Problem details: Please copy out the lines in the entries that contain "input".

########################################

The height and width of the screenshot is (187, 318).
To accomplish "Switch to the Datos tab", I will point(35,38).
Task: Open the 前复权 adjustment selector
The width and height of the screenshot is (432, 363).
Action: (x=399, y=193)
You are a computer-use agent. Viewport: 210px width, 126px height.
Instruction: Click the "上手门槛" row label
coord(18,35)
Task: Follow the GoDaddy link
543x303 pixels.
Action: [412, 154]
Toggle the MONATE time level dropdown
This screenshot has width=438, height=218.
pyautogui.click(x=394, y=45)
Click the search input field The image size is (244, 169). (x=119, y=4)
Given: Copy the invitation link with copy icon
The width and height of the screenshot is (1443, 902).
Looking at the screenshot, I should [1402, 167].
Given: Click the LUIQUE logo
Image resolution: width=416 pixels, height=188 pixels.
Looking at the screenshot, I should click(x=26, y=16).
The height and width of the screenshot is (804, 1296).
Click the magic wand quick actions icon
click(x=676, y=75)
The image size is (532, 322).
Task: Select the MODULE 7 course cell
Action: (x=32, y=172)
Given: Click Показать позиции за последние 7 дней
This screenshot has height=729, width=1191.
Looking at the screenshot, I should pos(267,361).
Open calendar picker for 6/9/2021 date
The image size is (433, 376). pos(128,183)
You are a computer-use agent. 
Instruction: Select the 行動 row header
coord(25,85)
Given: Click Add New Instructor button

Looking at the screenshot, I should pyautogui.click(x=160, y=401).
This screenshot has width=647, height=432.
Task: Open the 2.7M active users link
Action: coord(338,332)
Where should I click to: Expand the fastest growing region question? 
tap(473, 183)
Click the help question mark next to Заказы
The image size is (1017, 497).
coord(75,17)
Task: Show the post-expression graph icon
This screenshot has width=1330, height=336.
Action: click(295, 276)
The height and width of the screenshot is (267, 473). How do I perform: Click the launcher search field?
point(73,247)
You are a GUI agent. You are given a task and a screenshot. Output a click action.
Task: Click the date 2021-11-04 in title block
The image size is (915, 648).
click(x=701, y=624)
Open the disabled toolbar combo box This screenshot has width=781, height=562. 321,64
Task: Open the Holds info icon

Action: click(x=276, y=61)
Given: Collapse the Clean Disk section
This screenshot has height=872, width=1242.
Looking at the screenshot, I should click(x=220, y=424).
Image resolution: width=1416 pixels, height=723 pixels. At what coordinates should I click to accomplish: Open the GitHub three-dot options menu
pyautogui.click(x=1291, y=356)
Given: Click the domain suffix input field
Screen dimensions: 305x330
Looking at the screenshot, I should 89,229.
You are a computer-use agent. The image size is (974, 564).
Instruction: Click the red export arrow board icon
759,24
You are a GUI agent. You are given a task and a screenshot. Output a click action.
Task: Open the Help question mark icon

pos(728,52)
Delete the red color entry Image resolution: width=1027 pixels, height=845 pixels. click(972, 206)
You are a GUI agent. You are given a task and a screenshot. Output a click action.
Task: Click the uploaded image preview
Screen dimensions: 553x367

########################################

Expected answer:
Click the search input field The image size is (244, 169). (x=119, y=4)
Given: Click the domain suffix input field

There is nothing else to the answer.